====== Dataset extract
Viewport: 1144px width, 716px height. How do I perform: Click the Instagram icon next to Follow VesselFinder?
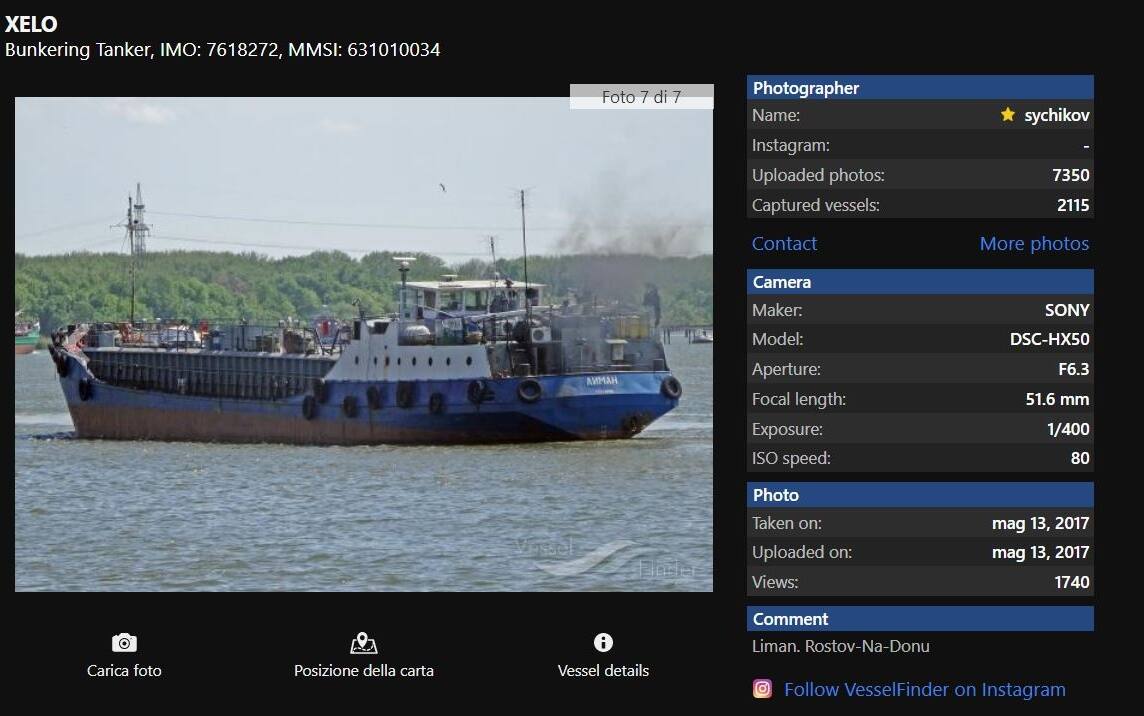coord(762,689)
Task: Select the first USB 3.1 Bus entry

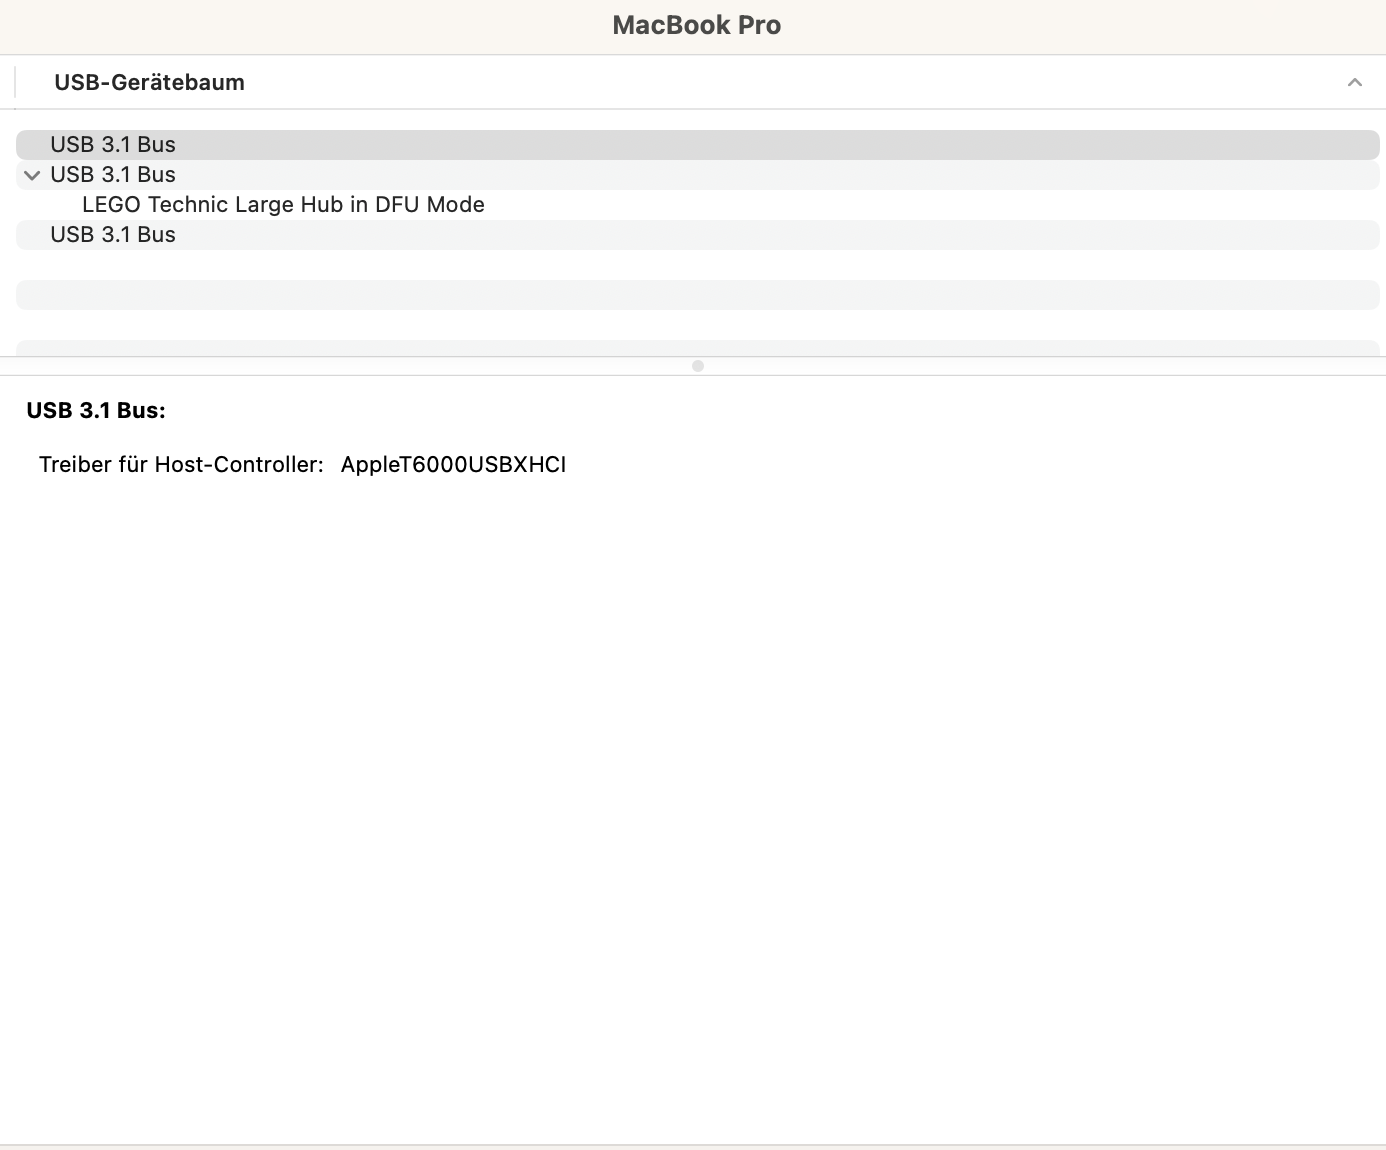Action: click(113, 144)
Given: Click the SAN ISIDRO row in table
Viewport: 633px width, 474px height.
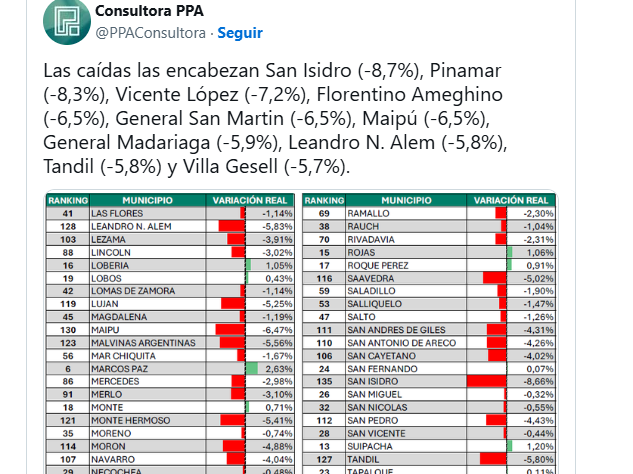Looking at the screenshot, I should [429, 382].
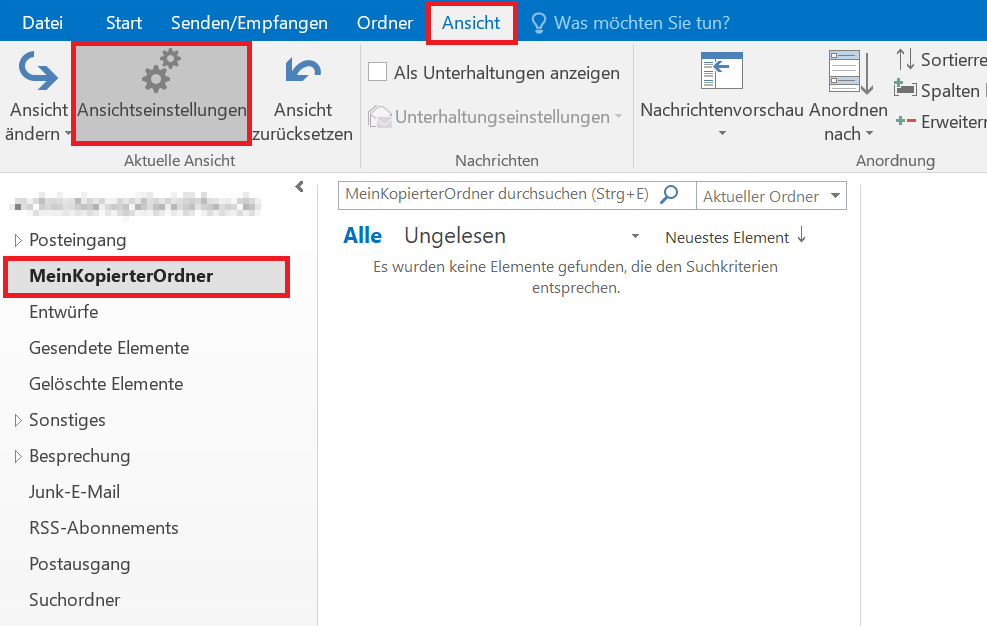Click into the MeinKopierterOrdner search field
Viewport: 987px width, 626px height.
click(496, 195)
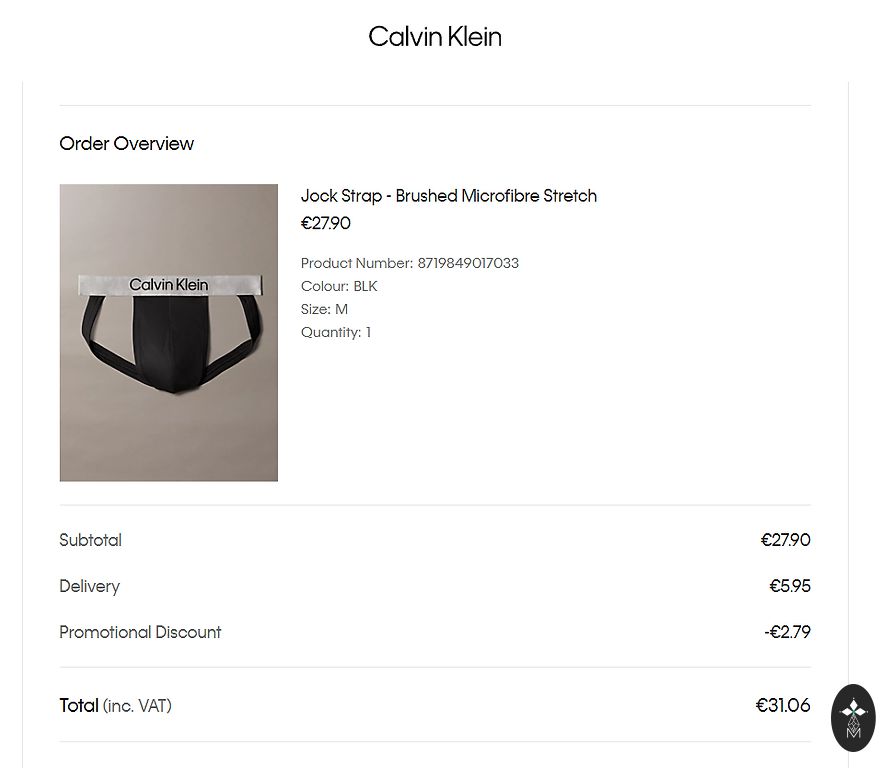Click the discount amount -€2.79
Image resolution: width=892 pixels, height=768 pixels.
point(787,633)
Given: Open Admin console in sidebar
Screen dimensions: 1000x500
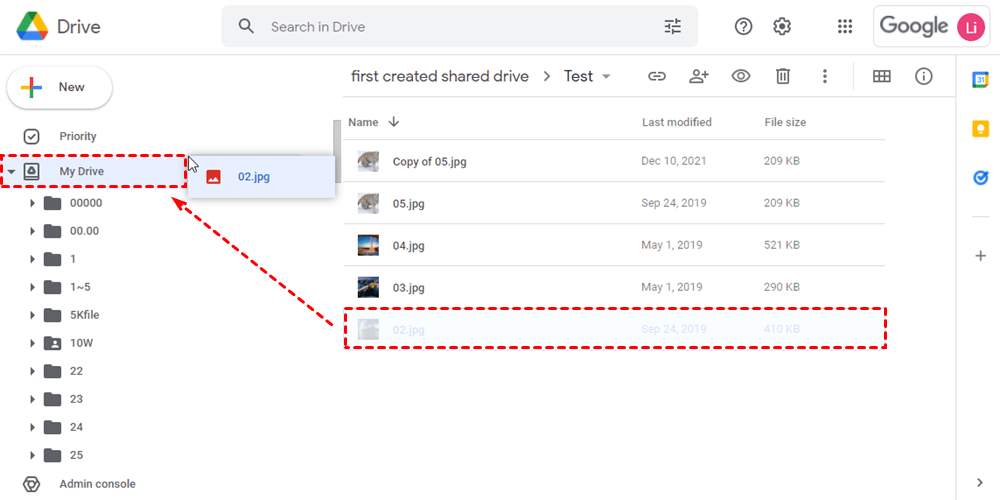Looking at the screenshot, I should click(97, 484).
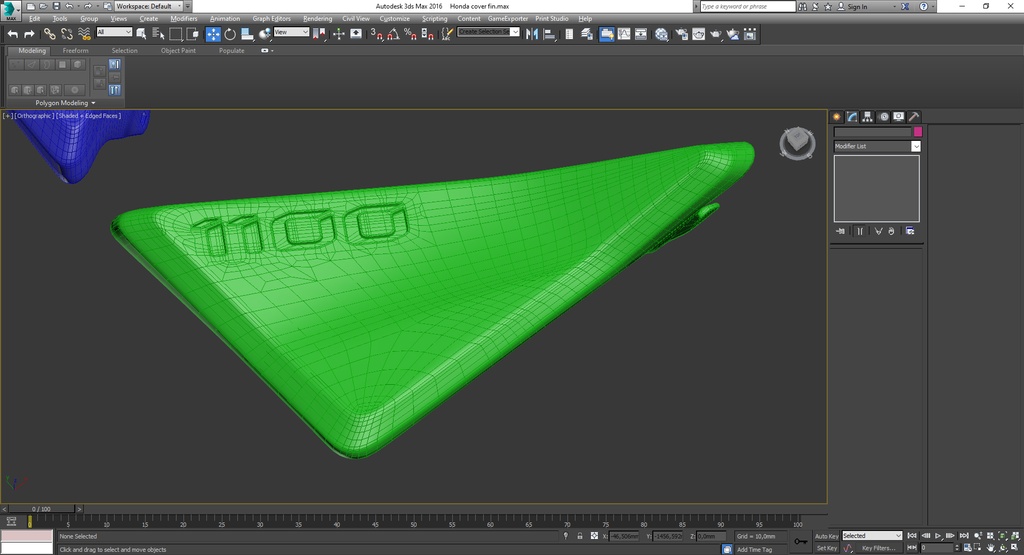Toggle the Auto Key button
This screenshot has height=555, width=1024.
(x=826, y=536)
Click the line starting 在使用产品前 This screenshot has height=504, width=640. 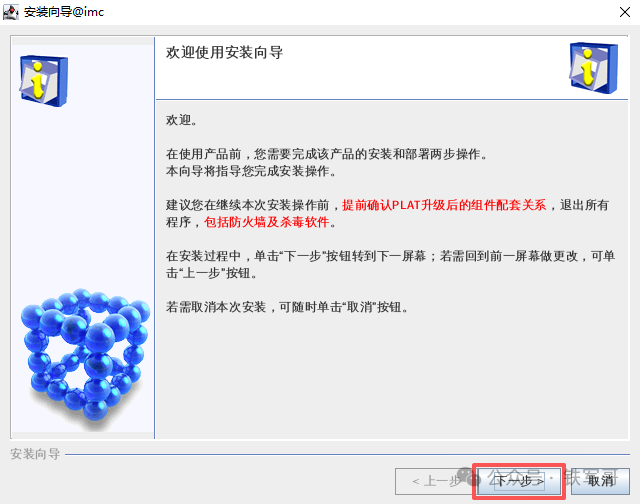[326, 154]
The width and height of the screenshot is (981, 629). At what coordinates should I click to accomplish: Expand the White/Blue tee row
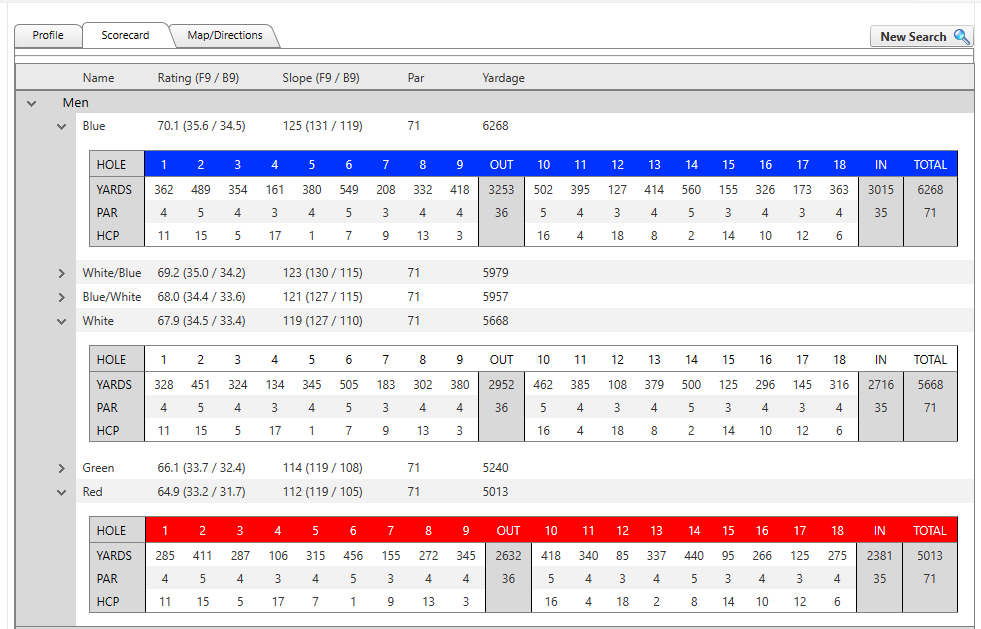click(x=62, y=273)
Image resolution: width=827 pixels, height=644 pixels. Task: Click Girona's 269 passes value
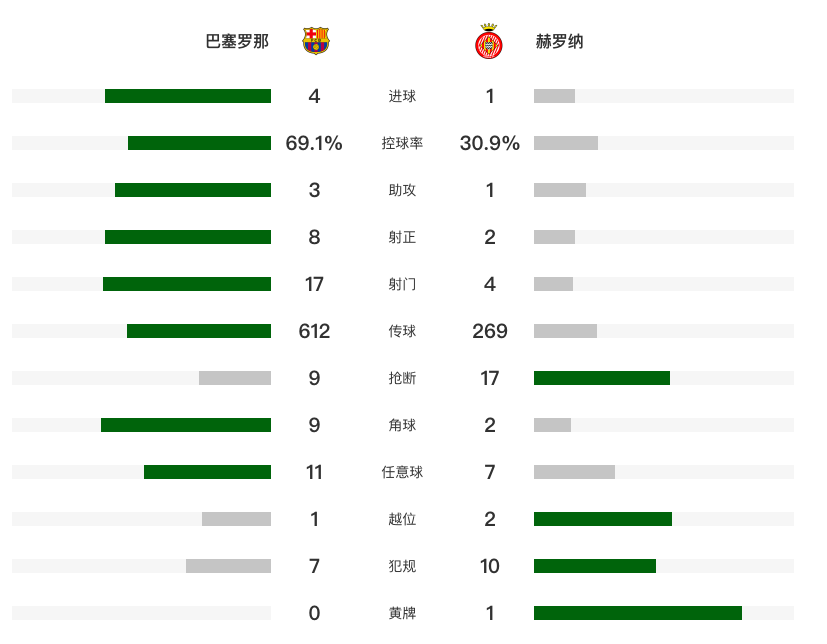489,331
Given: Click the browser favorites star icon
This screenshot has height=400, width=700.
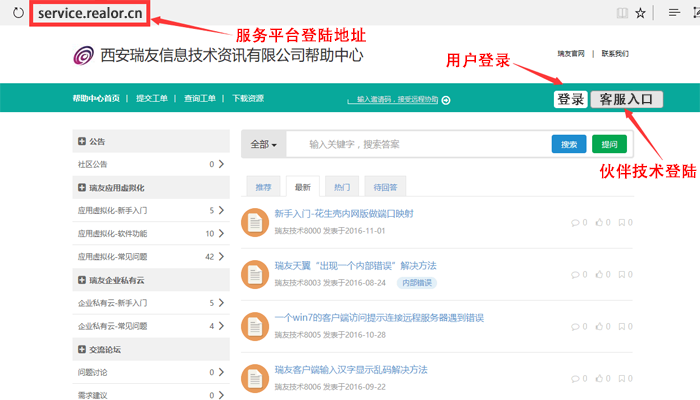Looking at the screenshot, I should coord(640,13).
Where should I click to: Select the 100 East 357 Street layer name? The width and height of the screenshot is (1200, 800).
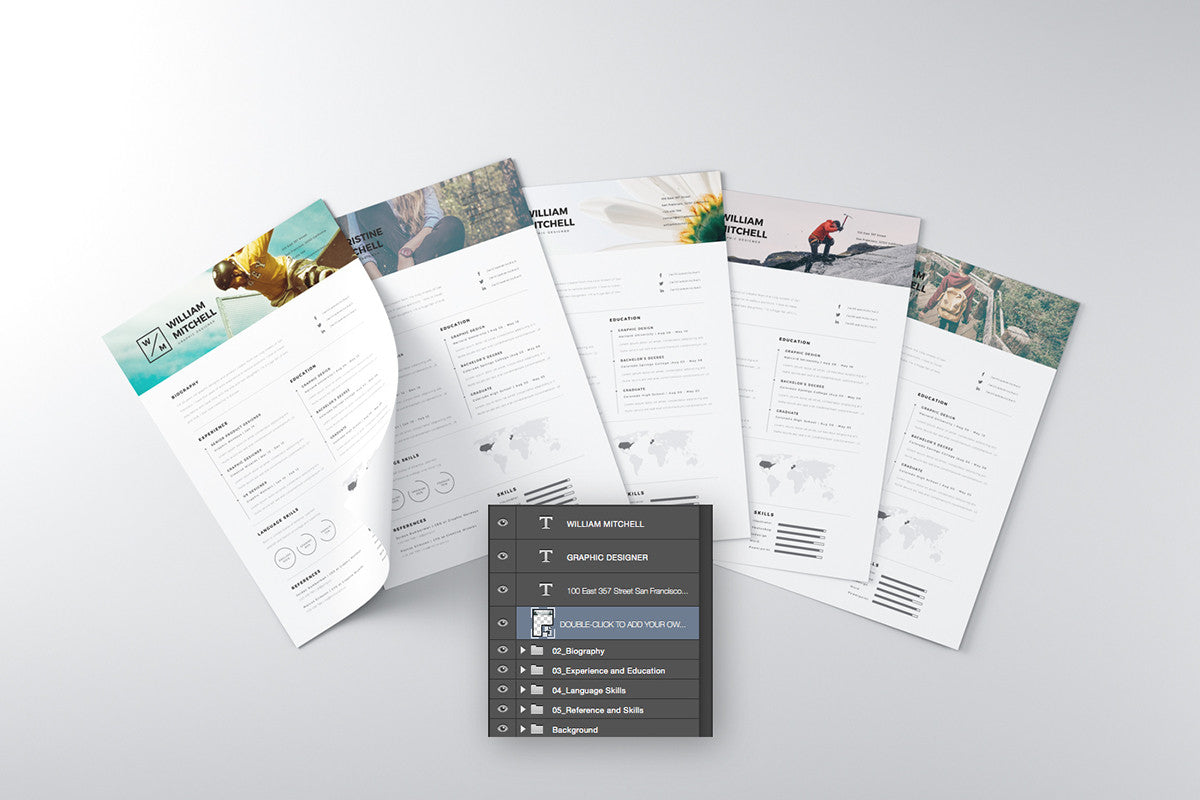tap(627, 591)
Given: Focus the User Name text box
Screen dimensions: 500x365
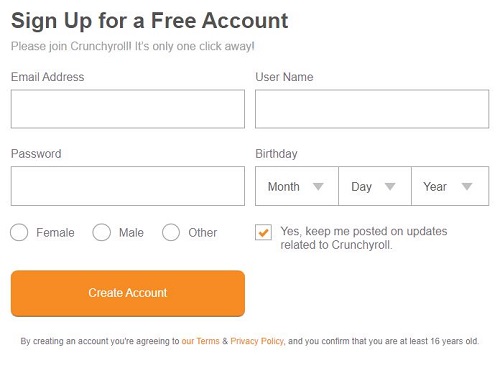Looking at the screenshot, I should pyautogui.click(x=372, y=109).
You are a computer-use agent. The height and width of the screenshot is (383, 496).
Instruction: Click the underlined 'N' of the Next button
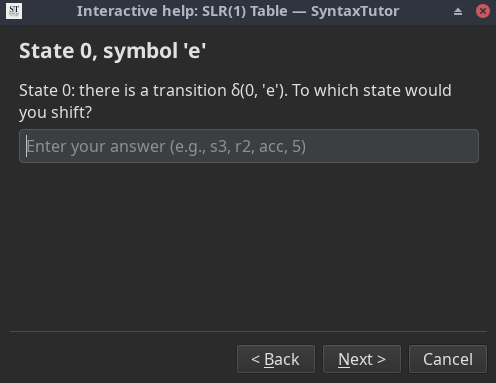[344, 359]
============
● Your task
The line with "You are a computer-use" and each line after it, through the final line of the data, are to be duplicated exactly, with pictures left out and nothing more included.

● Exercise answer
You are a computer-use agent. The height and width of the screenshot is (383, 496).
Instruction: Click the underlined 'N' of the Next button
[344, 359]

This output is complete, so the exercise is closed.